Skill
EMOM for 10 Minutes
1 Slow pull squat snatch with pause in bottom of overhead squat
Today’s skill work focuses on positional accuracy in one of our most difficult lifts. Start by pulling the bar from the floor while keeping your hips low and back upright. Practice accelerating from the floor in a slow and controlled fashion. As the bar passes your knees, violently open the hips to create vertical drive and quickly drop into a full squat receiving the bar overhead. In addition to the slow pull add a pause in the bottom of the overhead squat to reinforce the mechanics of that position. This is technique work so use a challenging weight but remember that you should be below maximal effort and go only as deep into your squat as is mechanically sound.
WOD
10 rounds for time
10 Jumping Lunges
5 Pull-ups
Workout Notes
Today’s workout is a time priority couplet featuring two bodyweight movements. The jumping lunge packs a punch when compared to the regular walking lunge step.

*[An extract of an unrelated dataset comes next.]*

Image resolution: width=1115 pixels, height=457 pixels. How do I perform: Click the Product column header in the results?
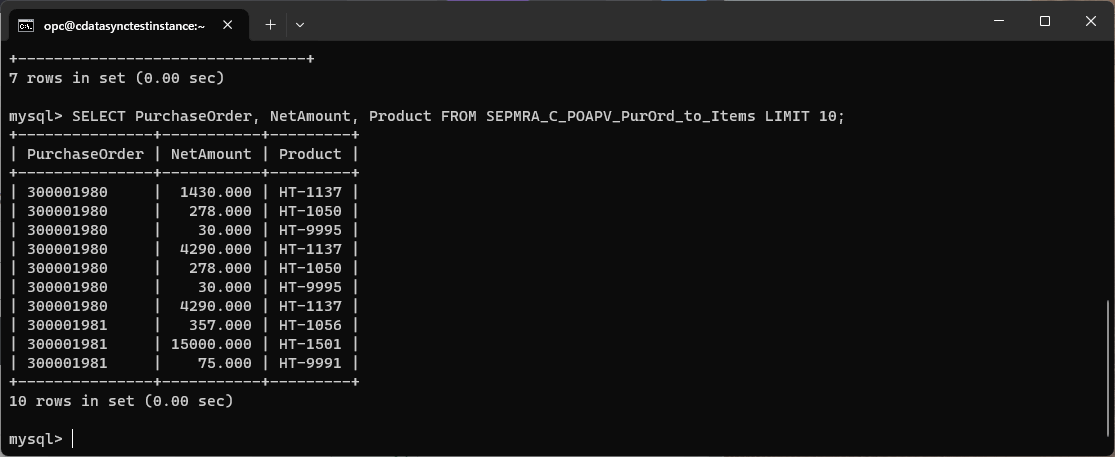310,154
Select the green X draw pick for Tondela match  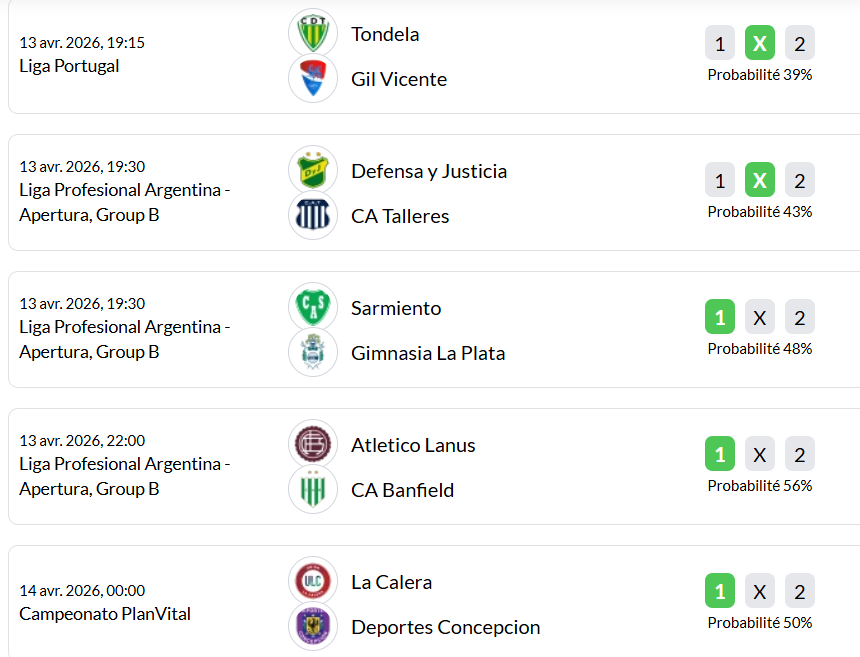760,43
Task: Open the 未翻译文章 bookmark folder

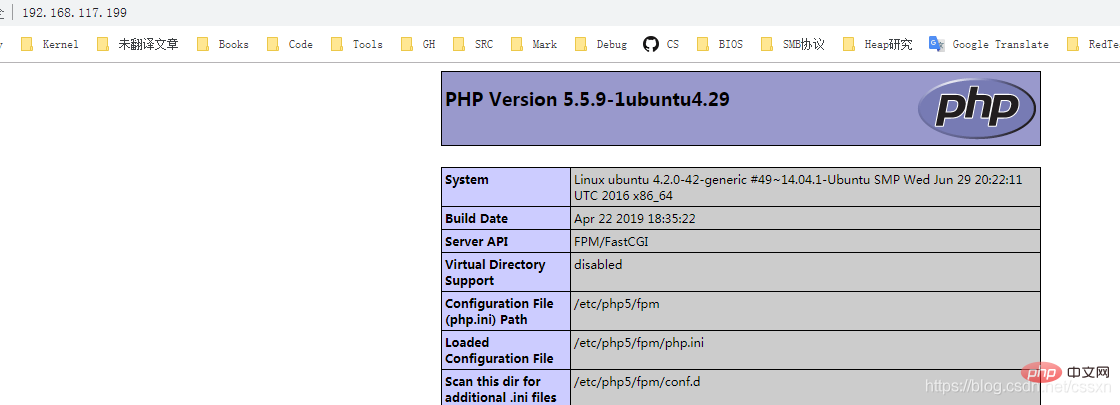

Each rep starts with a standard walking lunge step and finishes by jumping off the floor from the bottom of the lunge to land in the next rep. The movement is meant to be explosive so if you need to scale, standard lunges are a great choice. Pull-ups can be scaled to banded pull-ups, ring rows or jumping pull-ups. Choose an option that allows you to get each round done in 1-2 sets. If 10 rounds looks daunting make sure to scale the rounds down to something more manageable, 6-8 rounds would be a great choice to decrease the volume down a bit.